**Prompt:**
Show every line of the data below that includes the word "computer".

**Supplied entries:**
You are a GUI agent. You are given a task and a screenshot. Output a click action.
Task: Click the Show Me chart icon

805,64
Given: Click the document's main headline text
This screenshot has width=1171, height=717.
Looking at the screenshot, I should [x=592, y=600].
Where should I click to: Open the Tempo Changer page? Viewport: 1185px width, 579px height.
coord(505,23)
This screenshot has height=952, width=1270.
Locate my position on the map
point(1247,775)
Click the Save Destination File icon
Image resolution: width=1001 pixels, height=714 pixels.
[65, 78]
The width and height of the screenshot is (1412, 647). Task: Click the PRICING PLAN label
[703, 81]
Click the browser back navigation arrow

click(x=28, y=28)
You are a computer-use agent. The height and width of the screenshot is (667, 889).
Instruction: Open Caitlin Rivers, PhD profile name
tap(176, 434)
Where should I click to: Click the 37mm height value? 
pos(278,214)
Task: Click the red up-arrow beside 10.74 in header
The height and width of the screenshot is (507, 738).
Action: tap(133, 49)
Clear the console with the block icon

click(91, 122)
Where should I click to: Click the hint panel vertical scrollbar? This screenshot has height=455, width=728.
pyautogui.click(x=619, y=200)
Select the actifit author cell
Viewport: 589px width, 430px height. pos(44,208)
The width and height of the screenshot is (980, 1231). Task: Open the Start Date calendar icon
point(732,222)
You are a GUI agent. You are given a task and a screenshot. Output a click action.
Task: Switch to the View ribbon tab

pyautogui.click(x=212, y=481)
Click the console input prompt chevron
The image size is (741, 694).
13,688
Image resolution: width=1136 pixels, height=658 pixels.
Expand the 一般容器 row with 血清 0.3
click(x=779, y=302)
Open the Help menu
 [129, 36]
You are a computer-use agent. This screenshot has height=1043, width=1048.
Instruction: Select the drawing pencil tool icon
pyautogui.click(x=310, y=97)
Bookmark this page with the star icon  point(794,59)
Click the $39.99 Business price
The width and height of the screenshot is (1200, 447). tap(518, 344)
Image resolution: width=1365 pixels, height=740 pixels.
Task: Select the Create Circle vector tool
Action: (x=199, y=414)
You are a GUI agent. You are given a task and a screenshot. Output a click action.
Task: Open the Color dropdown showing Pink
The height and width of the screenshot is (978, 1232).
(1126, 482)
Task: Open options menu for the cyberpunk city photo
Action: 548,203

**Answer section:**
You are a computer-use agent. The height and width of the screenshot is (667, 889).
You are a computer-use agent. This screenshot has height=1043, width=1048.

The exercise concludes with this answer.